In 1974, Ram Dass created the Hanuman Foundation, which developed the Prison Ashram Project, designed to help prison inmates grow spiritually during their incarceration, and the Dying Project, conceived as a spiritual support structure for conscious and dying. These projects are now directed under independent auspices. The Ram Dass Tape Library Foundation serves as the organizing vehicle for Ram Dass’ teachings, and for the distribution of his books and tapes.

Ram Dass’ interests include the support of psychedelic research, international development, environmental awareness and political action. He has written a number of spiritual books including Be Here Now, published in 1971 (over one million copies sold, 37th printing, Crown Publishers); The Only Dance There Is (Anchor/ Doubleday); Grist for the Mill (with Stephen Levine, Celestial Arts); Journey of Awakening (Bantam Books); Miracle of Love: Stories of Neem Karoli Baba (Hanuman Foundation); How Can I Help? (with Paul Gorman, Knopf); Compassion in Action: Setting Out on the Path of Service (with Mirabai Bush, Bell Tower Press) and Still Here: Embracing Aging, Changing and Dying (Riverhead Books). His latest book, One-Liners: A Mini-Manual for a Spiritual Life was published by Bell Tower Press in September, 2002. In September, 2004, Harmony will be publishing Ram Dass’ next book, entitled Paths to God: Living the Bhagavad Gita.

In 1996, Ram Dass began to develop plans for a talk radio program called “Here and Now with Ram Dass.” Seven pilot programs were aired in Los Angeles and the San Francisco Bay Area, and Ram Dass planned to launch the show on a nationwide basis the following year. But in February 1997, he experienced a stroke which left him with expressive aphasia and partial paralysis. The after effects of the stroke have made it necessary for him to postpone plans for his radio program, but he has been able to resume his other teaching commitments and is using the experience to explore the spiritual dimensions of suffering and the nature of the aging process.

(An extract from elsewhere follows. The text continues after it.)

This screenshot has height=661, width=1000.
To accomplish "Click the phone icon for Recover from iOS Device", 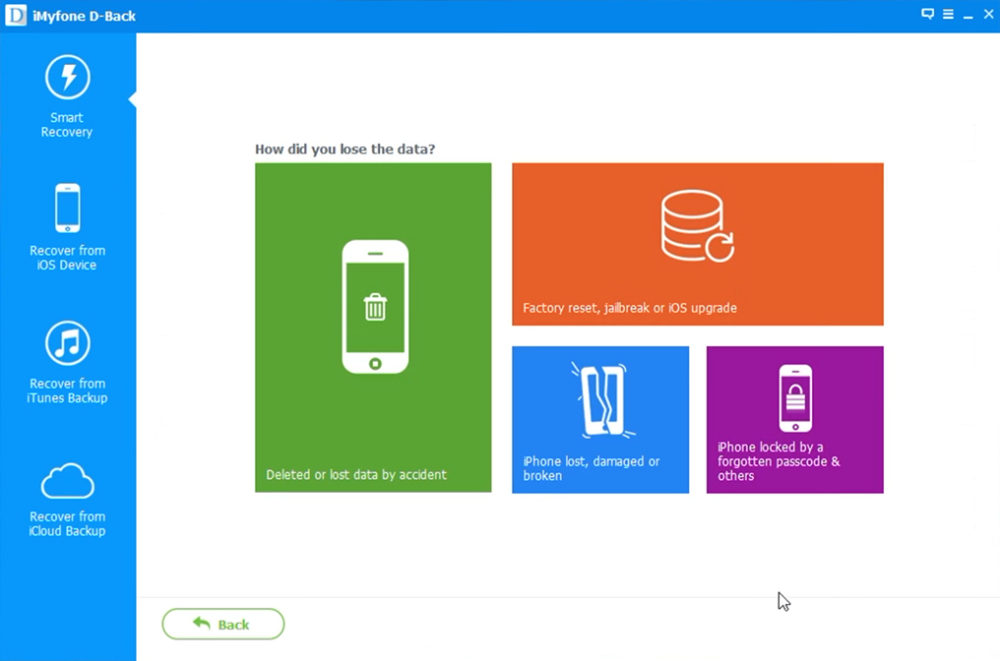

Ram Dass is a co-founder and advisory board member of the Seva Foundation, an international service organization. He works with the Social Venture Network, an organization of businesses seeking to bring social consciousness to business practices. He continues to teach about the nature of consciousness, and about service as a spiritual path.

Here are a selection of some of my favorite Ram Dass quotes:

“You are loved just for being who you are, just for existing. You don’t have to do anything to earn it. Your shortcomings, your lack of self-esteem, physical perfection, or social and economic success – none of that matters. No one can take this love away from you, and it will always be here.”

“Each of us finds his unique vehicle for sharing with others his bit of wisdom.”

“It is important to expect nothing, to take every experience, including the negative ones, as merely steps on the path, and to proceed.”

“We come into relationships often very much identified with our needs. I need this, I need security, I need refuge, I need friendship. And all of relationships are symbiotic in that sense. We come together because we fulfill each others’ needs at some level or other.”

“The thinking mind is what is busy. You have to stay in your heart. You have to be in your heart. Be in your heart. The rest is up here in your head where you are doing, doing, doing.”

“My belief is that I wasn’t born into Judaism by accident, and so I needed to find ways to honor that.”